[TASK PROMPT] The entries that follow must be written out exactly, without any of the pictures they contain.
==== DATA PROVIDED ====
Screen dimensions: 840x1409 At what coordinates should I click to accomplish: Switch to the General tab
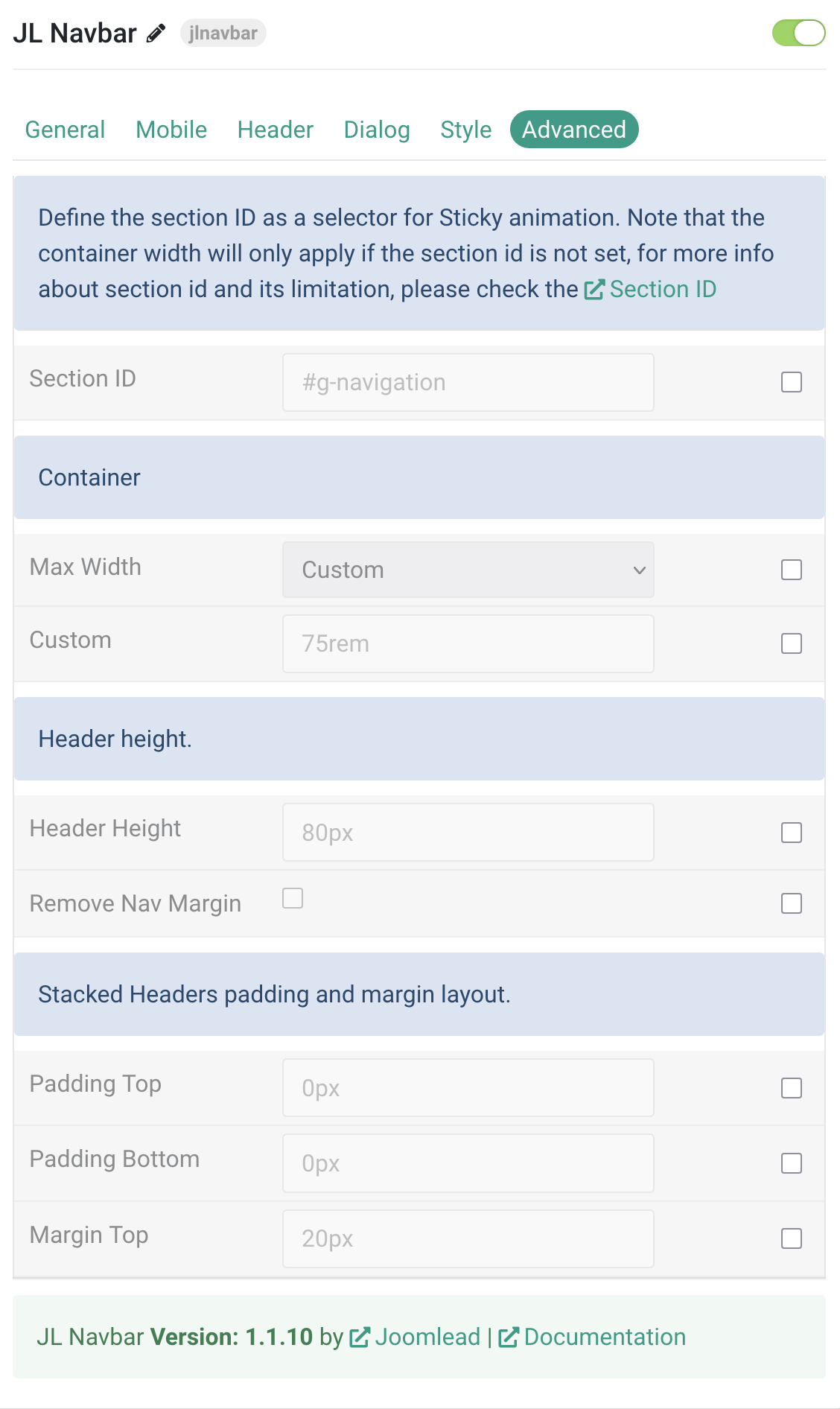pos(65,130)
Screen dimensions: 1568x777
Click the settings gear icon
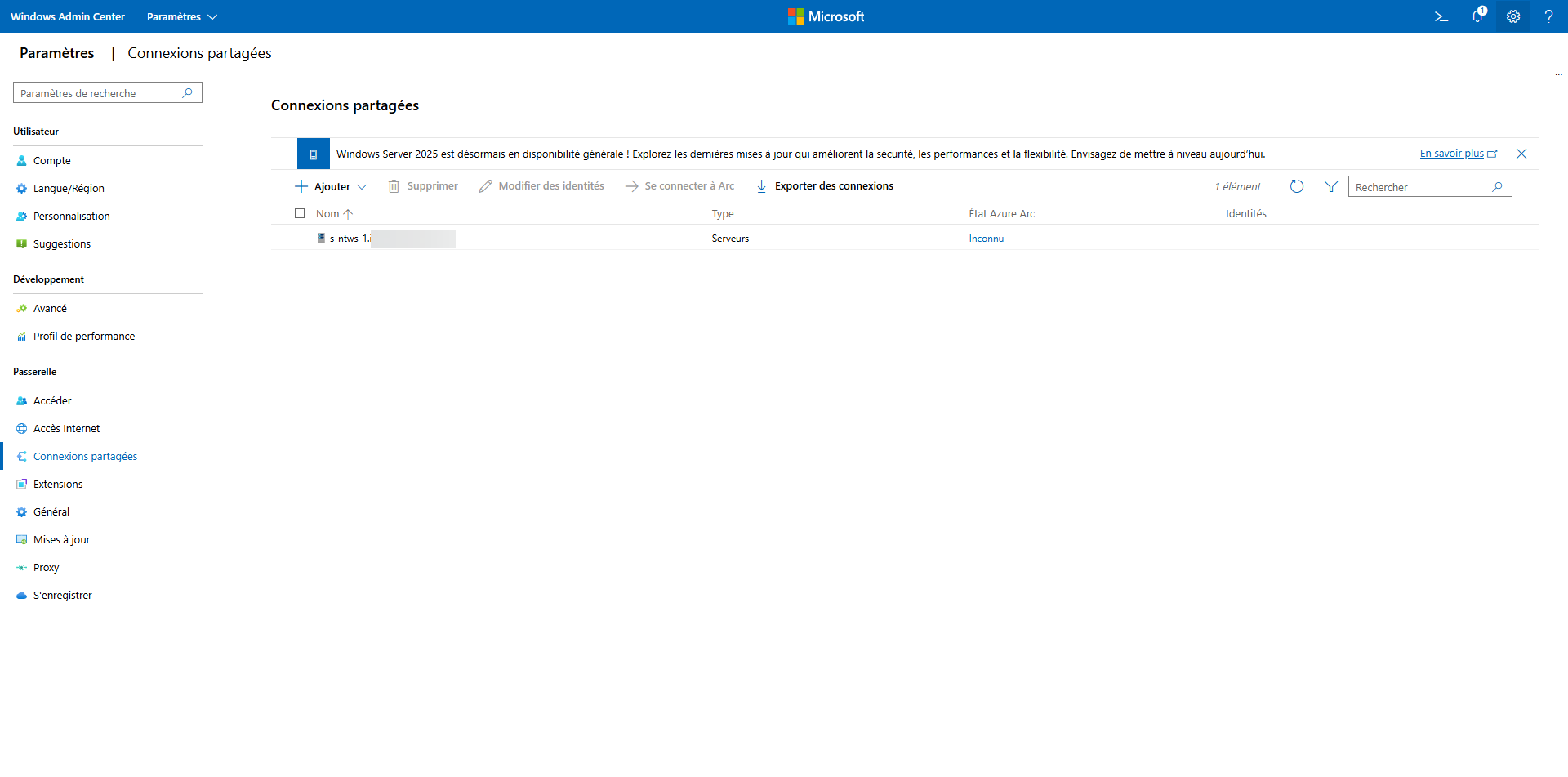1513,16
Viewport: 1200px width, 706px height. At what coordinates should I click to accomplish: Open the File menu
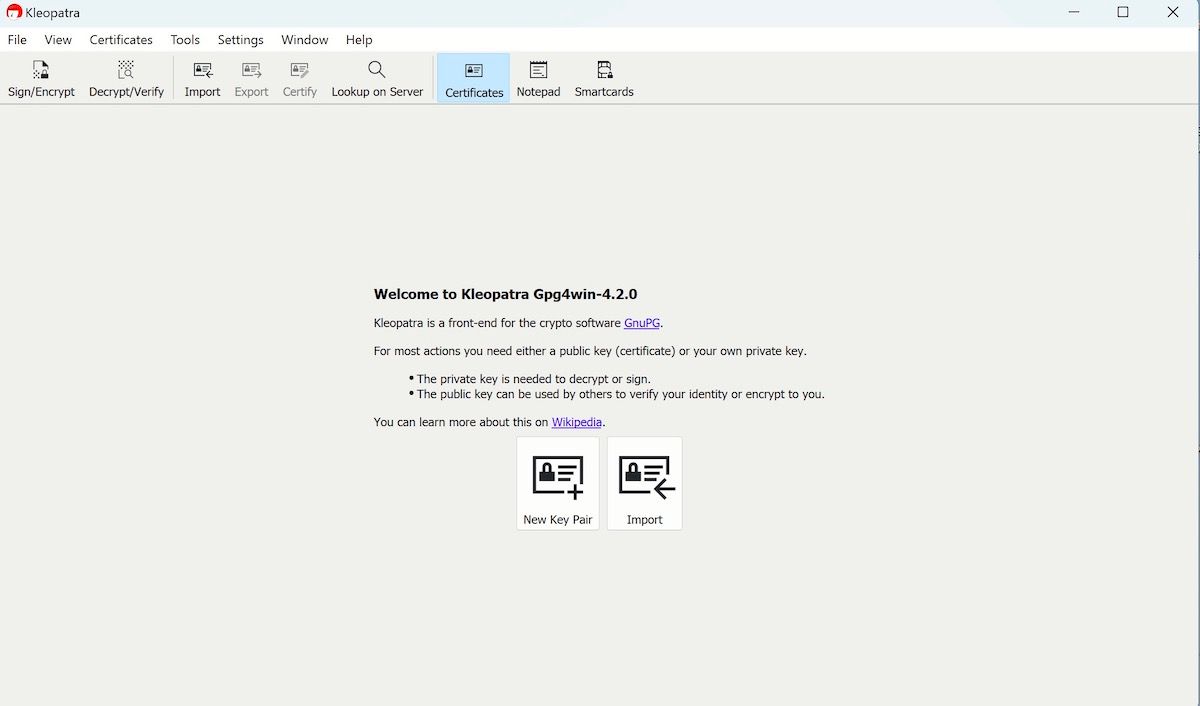click(x=17, y=40)
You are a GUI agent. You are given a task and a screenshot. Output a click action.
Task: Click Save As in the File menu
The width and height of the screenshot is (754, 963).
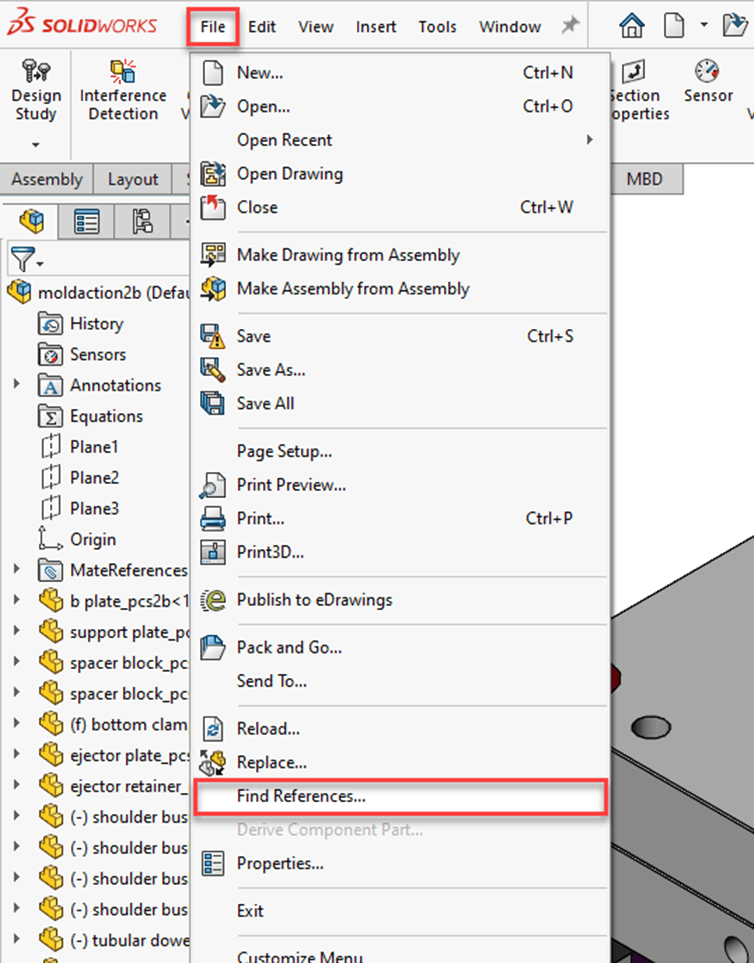click(x=271, y=370)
====
[REPLY TO THE EXERCISE]
Screen dimensions: 840x1409 At what coordinates should I click to accomplish: Switch to the General tab
pos(65,130)
Screen dimensions: 1568x777
Click the settings gear icon
1513,16
Viewport: 1200px width, 706px height. At what coordinates should I click to accomplish: Open the File menu
click(x=17, y=40)
You are a GUI agent. You are given a task and a screenshot. Output a click action.
Task: Click Save As in the File menu
The width and height of the screenshot is (754, 963).
click(x=271, y=370)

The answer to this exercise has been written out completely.